Following the implementation of the Electronic Travel Authorisation (eTA) system on May 26, 2025, citizens of the following countries and territories may enter Saint Kitts and Nevis as tourists if they have an eTA before they start their journey, for stays up to the duration below. A single-entry eTA is valid for 90 days for USD 17. There is no multiple-entry eTA.

6 months
| *Bahamas *Barbados *Belize *Canada *Guyana | *Jamaica *Suriname *Trinidad and Tobago *United Kingdom *United States | |
90 days *EU All European Union member states
| *Albania *Argentina *Australia *Bahrain *Bangladesh *Bolivia *Botswana *Brazil *Brunei *Chile *Colombia *Costa Rica *Cuba *Ecuador *Egypt *El Salvador *Eswatini *Fiji *Gambia *Georgia *Ghana *Guatemala *Honduras *Iceland *India *Israel *Japan | *Jordan *Kazakhstan *Kenya *Kiribati *Kuwait *Lesotho *Liechtenstein *Malawi *Malaysia *Maldives *Malta *Mauritius *Mexico *Moldova *Monaco *Nauru *New Zealand *Nicaragua *Nigeria *North Macedonia *Norway *Panama *Papua New Guinea *Paraguay *Peru *Qatar | *Russia *Rwanda *San Marino *Saudi Arabia *Serbia *Seychelles *Sierra Leone *Singapore *Solomon Islands *South Africa *South Korea *Sri Lanka *Switzerland *Tanzania *Tonga *Turkey *Tuvalu *Uganda *Ukraine *United Arab Emirates *Uruguay *Vanuatu *Vatican City *Venezuela *Zambia *Zimbabwe | |
3 months *Hong Kong *Taiwan 30 days
| *Belarus *China | *Indonesia *Kosovo | |
1 month *Macau

According to IATA, citizens of the following countries must obtain an e-Visa.

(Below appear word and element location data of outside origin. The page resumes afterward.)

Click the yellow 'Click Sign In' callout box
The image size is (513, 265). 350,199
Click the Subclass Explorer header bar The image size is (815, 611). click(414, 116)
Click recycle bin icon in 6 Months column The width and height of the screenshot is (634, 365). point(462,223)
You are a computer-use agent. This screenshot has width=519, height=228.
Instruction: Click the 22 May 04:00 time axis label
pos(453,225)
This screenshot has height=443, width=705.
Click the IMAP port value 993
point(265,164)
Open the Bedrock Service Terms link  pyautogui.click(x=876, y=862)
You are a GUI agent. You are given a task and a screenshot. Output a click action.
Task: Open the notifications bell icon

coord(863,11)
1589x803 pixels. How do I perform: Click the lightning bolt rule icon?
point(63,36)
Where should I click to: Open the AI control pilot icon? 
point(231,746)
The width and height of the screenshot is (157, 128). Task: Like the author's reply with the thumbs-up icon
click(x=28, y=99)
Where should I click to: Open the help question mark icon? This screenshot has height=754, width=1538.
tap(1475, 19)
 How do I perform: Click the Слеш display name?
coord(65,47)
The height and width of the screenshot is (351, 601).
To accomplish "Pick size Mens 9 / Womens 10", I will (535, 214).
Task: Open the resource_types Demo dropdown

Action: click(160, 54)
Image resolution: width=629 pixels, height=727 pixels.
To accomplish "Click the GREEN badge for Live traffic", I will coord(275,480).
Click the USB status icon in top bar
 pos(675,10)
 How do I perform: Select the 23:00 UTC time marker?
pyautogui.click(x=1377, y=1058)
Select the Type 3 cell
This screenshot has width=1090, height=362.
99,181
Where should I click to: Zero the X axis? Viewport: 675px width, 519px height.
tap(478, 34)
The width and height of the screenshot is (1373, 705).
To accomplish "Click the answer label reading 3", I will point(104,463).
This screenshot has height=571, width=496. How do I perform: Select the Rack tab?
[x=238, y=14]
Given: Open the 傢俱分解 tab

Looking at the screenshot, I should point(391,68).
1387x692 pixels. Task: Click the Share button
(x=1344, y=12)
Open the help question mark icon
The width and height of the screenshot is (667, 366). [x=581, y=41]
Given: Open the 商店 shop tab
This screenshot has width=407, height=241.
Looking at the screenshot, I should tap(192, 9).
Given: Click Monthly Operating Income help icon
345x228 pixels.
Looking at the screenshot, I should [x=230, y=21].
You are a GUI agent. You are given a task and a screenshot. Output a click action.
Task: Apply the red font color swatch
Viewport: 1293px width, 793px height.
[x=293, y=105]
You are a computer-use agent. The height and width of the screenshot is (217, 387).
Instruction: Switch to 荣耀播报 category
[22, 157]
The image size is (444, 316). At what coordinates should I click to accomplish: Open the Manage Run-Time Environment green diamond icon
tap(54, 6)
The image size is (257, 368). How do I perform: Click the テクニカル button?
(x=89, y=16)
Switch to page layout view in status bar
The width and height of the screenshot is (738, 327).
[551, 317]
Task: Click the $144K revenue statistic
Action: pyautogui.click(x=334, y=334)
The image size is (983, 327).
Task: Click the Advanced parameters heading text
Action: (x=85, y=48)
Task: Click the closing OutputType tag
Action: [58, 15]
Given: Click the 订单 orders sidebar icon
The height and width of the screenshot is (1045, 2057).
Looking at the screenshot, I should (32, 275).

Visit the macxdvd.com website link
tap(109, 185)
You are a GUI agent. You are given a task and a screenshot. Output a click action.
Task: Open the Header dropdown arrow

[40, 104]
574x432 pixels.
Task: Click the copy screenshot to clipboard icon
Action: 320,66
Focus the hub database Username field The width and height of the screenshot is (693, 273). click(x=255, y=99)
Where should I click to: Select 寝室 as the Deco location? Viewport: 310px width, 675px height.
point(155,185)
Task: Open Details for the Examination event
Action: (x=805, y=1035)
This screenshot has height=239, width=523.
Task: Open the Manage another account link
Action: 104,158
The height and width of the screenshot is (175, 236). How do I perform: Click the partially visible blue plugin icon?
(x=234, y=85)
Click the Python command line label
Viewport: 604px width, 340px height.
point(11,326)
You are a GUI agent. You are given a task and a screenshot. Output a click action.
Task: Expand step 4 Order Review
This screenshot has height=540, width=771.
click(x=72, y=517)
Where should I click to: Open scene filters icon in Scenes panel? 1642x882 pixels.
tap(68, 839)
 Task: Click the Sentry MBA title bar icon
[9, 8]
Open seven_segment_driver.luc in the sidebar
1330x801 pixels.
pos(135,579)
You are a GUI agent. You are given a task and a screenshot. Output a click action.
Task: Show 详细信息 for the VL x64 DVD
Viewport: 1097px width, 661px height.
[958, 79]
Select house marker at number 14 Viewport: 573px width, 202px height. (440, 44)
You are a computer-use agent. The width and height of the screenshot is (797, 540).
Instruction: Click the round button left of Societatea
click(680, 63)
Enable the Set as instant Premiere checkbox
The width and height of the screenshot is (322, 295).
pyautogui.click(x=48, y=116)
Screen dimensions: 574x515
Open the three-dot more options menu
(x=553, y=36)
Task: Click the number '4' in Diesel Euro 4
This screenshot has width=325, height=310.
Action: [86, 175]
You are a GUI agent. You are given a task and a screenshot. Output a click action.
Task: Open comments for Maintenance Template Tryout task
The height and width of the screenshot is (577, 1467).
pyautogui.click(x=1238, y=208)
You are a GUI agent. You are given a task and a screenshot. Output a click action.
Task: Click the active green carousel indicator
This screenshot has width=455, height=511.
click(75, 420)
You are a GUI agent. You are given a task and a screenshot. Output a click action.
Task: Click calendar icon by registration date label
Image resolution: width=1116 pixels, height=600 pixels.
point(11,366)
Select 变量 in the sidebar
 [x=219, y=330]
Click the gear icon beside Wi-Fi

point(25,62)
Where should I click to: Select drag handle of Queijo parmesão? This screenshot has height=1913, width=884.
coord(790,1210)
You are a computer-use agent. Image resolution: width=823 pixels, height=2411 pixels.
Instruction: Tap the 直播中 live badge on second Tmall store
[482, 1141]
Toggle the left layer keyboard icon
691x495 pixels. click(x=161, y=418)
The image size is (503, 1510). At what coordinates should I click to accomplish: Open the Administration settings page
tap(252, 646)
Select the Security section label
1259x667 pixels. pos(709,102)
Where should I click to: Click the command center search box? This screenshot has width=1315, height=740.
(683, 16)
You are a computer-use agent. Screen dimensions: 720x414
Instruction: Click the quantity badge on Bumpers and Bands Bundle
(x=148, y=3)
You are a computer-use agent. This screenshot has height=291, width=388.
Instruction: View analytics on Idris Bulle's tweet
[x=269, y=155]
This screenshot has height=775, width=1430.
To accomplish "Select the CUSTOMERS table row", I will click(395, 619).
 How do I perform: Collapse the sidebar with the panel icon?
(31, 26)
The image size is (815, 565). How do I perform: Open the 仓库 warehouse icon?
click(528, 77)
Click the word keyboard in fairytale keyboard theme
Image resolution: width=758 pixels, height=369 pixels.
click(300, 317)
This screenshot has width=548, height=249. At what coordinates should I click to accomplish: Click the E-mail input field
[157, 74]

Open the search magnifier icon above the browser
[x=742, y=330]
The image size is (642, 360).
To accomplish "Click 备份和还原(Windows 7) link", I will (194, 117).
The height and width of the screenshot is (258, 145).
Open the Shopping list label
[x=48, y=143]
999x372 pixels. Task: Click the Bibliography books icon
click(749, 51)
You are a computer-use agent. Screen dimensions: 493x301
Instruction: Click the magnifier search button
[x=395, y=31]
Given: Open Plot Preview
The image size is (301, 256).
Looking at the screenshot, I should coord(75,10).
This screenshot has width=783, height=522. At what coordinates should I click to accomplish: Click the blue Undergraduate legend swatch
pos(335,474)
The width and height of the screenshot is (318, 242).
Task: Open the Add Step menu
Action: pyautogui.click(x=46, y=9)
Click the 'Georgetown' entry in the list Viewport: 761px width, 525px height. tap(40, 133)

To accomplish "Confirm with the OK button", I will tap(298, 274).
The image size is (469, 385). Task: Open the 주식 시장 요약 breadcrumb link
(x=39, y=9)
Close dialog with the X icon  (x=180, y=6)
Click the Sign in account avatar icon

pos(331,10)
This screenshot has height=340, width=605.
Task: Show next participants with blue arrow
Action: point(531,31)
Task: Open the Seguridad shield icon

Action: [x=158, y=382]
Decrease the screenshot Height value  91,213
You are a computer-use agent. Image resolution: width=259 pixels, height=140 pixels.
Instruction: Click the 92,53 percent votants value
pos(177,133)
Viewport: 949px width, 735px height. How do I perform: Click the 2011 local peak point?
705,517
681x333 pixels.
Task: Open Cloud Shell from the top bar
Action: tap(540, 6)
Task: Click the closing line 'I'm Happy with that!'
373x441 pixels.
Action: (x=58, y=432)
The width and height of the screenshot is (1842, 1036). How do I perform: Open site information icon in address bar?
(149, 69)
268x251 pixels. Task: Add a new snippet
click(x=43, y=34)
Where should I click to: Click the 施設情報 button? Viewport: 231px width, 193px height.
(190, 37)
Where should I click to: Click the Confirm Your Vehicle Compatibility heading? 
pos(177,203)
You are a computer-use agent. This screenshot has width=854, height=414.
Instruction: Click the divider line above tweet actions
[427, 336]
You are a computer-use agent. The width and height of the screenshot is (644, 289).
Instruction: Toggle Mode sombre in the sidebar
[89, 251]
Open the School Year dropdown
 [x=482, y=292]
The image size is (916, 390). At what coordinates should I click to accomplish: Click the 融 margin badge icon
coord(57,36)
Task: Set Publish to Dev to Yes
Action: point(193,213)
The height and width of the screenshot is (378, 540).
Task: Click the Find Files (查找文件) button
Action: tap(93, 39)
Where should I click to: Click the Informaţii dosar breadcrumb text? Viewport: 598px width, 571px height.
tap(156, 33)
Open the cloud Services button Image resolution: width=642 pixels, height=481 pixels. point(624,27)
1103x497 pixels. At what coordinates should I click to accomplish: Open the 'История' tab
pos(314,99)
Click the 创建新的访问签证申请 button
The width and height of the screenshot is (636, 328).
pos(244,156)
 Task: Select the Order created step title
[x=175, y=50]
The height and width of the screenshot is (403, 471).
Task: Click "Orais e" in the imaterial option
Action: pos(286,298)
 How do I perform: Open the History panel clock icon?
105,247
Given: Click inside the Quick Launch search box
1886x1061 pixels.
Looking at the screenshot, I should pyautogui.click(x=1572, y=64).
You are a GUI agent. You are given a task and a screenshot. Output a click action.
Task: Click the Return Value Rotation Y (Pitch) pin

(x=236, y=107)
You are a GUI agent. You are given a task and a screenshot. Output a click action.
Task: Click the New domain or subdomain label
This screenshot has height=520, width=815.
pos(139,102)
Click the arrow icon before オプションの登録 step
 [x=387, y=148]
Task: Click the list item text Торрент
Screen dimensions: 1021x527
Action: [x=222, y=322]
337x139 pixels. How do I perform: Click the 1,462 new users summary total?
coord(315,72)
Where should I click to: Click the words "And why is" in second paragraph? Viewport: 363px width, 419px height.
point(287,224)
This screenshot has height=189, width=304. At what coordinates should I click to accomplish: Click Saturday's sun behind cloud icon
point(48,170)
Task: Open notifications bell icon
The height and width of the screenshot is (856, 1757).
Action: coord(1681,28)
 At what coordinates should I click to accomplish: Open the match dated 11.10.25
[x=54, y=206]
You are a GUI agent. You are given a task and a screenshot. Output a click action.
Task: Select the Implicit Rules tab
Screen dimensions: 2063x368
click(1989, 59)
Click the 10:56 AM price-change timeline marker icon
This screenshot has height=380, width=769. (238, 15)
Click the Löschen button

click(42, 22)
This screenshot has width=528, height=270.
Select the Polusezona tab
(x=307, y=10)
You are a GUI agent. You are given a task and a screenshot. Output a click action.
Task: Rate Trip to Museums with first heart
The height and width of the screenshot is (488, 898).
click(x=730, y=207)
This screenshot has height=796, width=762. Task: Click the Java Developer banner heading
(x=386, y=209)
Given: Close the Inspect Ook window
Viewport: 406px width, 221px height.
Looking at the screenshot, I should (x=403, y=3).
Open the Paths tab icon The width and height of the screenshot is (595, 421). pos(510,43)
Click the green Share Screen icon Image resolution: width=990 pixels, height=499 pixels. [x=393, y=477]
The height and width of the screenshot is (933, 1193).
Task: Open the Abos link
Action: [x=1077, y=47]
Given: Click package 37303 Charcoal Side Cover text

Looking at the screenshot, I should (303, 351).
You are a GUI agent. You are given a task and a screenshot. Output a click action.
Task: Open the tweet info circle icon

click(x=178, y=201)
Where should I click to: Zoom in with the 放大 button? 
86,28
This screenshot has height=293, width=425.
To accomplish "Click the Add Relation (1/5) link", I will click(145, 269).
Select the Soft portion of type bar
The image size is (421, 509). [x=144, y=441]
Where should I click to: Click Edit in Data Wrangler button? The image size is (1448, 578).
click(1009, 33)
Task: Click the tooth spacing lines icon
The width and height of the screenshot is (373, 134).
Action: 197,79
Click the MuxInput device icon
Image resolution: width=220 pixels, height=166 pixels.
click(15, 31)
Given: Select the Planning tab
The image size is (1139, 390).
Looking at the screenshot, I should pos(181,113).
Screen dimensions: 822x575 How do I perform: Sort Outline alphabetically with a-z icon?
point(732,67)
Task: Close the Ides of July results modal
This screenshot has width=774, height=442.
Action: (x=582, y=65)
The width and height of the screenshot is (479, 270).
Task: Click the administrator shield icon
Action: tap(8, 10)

However, the Ministry of Foreign Affairs does not name these countries on the list of countries that need visas to travel to Saint Kitts and Nevis:
| *Marshall Islands *Montenegro *Morocco *Oman | *South Sudan *Sudan *Togo | |

===eTA-exempt===
Cruise ship passengers may enter Saint Kitts and Nevis without a visa for a day without an eTA.

===Future changes===
Saint Kitts and Nevis has signed visa exemption agreements with the following countries, but they have not yet been ratified:

| Country | Passports | Agreement signed on |
|---|---|---|
| Sudan | All | 24 February 2022 |
| Marshall Islands | All | 29 October 2019 |
| Togo | All | 22 March 2019 |

==Electronic visa (e-Visa)==

Citizens from countries that require a visa for Saint Kitts and Nevis can apply for an e-Visa. With a printed approval they are issued a visa on arrival by an Immigration Officer for a fee of USD 100. The maximum length of stay is 30 days.